3) People editing pages occasionally need to put a little bit more thought/research into things, but mostly, the editor pool seems to have way too many people obsessed with popular culture (or specific works) in ways that negatively influence their editing judgment, to put it lightly. This is especially true when you see a page that is obviously edited primarily by *fans* - not critics, or impartial patrons of fiction, but *fans* (wrong angle from which to approach literary criticism, that's for sure). Also, people need to stop using tropes as in the post directly before mine here (although I assume that's parodical in that case). It's as if they're trying to hammer the sapir-whorf hypothesis directly into their brains, or invent newspeak. Tropes are useful terms but they don't have to be used eighty-six times per sentence, or treated as gospel.
Actually, I disagree with this. I think TvTropes should be written by fans, and try to stuff as many tropes into a page as possible.
I think you misunderstand where I'm coming from on this.

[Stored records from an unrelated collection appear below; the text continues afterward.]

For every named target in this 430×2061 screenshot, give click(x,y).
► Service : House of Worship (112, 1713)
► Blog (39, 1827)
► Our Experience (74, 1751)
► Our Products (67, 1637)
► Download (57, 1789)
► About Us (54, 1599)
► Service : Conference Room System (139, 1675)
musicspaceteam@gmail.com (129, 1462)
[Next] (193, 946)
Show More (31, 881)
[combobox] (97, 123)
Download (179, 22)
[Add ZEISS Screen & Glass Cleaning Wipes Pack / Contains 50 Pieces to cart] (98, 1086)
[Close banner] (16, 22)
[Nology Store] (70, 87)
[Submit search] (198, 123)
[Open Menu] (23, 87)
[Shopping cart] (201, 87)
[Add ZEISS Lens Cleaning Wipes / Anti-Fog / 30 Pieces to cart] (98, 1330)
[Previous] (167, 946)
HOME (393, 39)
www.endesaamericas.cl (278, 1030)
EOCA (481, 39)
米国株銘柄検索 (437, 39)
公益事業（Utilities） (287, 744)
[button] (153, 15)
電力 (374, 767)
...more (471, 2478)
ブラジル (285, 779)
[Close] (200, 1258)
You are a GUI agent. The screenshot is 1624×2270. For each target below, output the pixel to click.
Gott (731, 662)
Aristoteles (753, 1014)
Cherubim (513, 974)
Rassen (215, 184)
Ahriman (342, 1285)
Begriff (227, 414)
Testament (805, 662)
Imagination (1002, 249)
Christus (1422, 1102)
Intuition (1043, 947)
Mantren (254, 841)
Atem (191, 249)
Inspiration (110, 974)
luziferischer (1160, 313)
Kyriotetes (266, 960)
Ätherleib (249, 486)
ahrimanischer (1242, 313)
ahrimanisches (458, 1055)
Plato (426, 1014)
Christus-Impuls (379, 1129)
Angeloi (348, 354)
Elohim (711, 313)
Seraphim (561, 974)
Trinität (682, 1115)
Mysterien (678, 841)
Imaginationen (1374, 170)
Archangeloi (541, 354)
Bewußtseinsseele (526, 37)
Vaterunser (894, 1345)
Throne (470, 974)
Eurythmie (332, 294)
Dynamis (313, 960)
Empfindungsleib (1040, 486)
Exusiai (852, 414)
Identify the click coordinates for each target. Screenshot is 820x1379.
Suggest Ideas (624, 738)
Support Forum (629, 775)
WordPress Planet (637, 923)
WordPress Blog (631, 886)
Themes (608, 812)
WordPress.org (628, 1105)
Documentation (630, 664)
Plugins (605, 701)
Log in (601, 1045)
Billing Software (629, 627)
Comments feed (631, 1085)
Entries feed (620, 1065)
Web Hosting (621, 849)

I'm not saying it shouldn't be written by fans. I'm saying it shouldn't necessarily be written from the
perspective of a fan. Even a fan can be at least a
little rational and objective, I would hope. Also, you're making an assertion without backing it up here: Why should a page for something be written only by its fans and not its critics? That's not exactly how good articles get written.
Also, regarding use of tropes in sentences, I mean that some editors seem to try to pigeonhole everything in existence into the form of popular tropes from tvtropes, as if they're part of some grand unified cosmology; they aren't. Tropes are tools for explaining things. Using them is great, but there's use and then there's slinging them around as if they apply to everything in the universe as-written without qualification or other description. That kind of speech actually limits good thought and understanding.
So yeah, the problem isn't "lots of links", just the way they tend to be used sometimes, especially in the more fan-oriented sections (like Troper Tales, which we obviously need, because the world isn't complete without anime fans talking about how they "took a level in badass" by freaking out at someone in gym class, while pretending to write in the third person by find-and-replacing "I" with "This troper" in Windows Notepad).
Huh. Personally, the anime sections are my favorite. My least favorite is live-action television.
The lucky thing about sections is that you don't have to look at them all, though. I do happen to think anime (as well as certain authors like Joss Whedon) tend to get a little overrepresented or glorified, as that's the nature of the fanbase, but I generally like the way the sections are set up and auto-hid.